Discussion thread for #announce > NodeGraph .

𝚠𝚘𝚓𝚌𝚒𝚎𝚌𝚑 𝚗𝚊𝚠𝚛𝚘𝚌𝚔𝚒 (Dec 13 2024 at 20:51):

This is cool! I am wondering about the extra docs in @[node doc] or node doc in ... Does this run the risk of having documentation which only some tools can display, so wouldn't show up in doc-gen for example? Why not just stick to ordinary docstrings on declarations?

Adam Topaz (Dec 13 2024 at 22:38):

I would be more than happy to get rid of the node doc functionality and rely just on docstrings if we had some way to evaluating strings at elaboration time within the docstring. For example:

def world := "world!"

/-- Hello {world} -/
def helloWorld := "Hello World!"

and have the docstring actually become "Hello world!" then that would be more than sufficient for what I am envisioning here.

Edward van de Meent (Dec 13 2024 at 23:08):

Could you give an example of a situation which benefits from this functionality?

Adam Topaz (Dec 13 2024 at 23:11):

Edward van de Meent said:

Could you give an example of a situation which benefits from this functionality?

@[node include_str "some_complicated_latex_file.tex"]
def foo := bar

Adam Topaz (Dec 13 2024 at 23:11):

If I could write

/-- {include_str "thing.tex"} -/
def foo := bar

that would be perfectly fine as far as I am concerned!

Adam Topaz (Dec 13 2024 at 23:14):

(well, the widget, infoview, docgen webpages, etc., all display markdown, so maybe replace .tex with .md in the pseudoexample above)

Kim Morrison (Dec 14 2024 at 10:31):

Further on Edward's question, could you give us a more concrete example where you'd need to evaluate in a doc-string?

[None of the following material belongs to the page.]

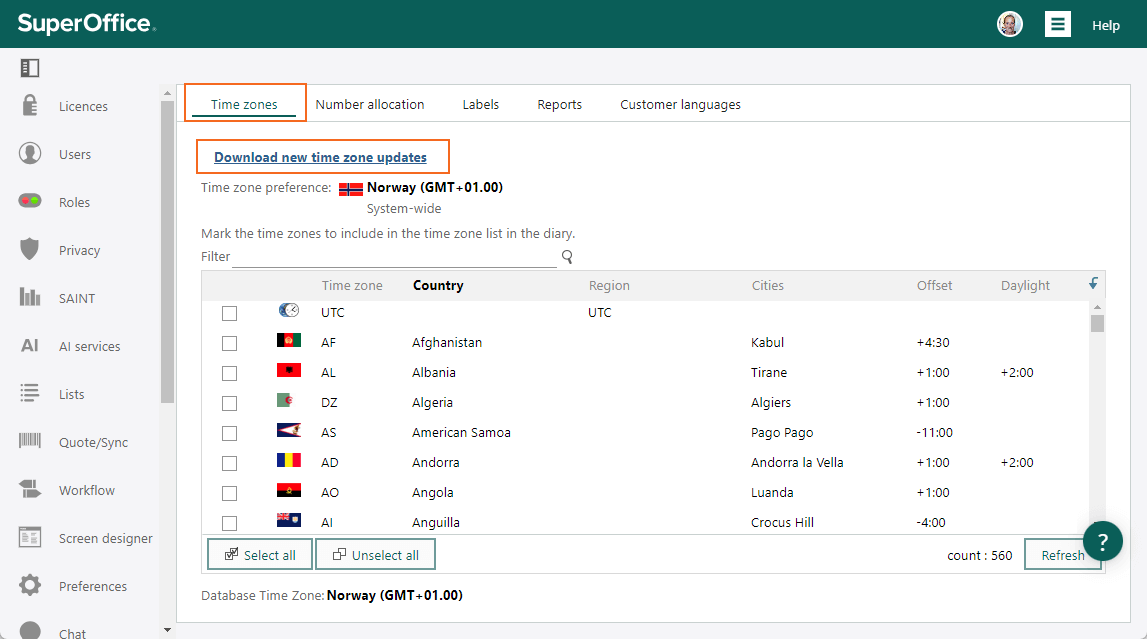The height and width of the screenshot is (639, 1147).
Task: Enable the UTC time zone checkbox
Action: pyautogui.click(x=230, y=313)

Edward van de Meent (Dec 14 2024 at 11:19):

I guess that's a way to report the lean version in the docs...

Edward van de Meent (Dec 14 2024 at 11:20):

But that seems more like a gimmic than anything

Adam Topaz (Dec 14 2024 at 11:51):

I don’t have a concrete example I can share yet. The purpose of this approach of evaluating strings was because I wanted to make it possible for documentation to be written separately from the lean code itself.

One of the goals of this project is to enable people to write “formal blueprints” by liberally using sorries and axioms in the lean code itself, while also providing extensive markdown/latex documentation for each node (e.g. describing a proof or definition as one would do on paper). If the project that involves people who are not comfortable with lean syntax, then the idea is to enable such people to still make meaningful contributions by writing documentation separately.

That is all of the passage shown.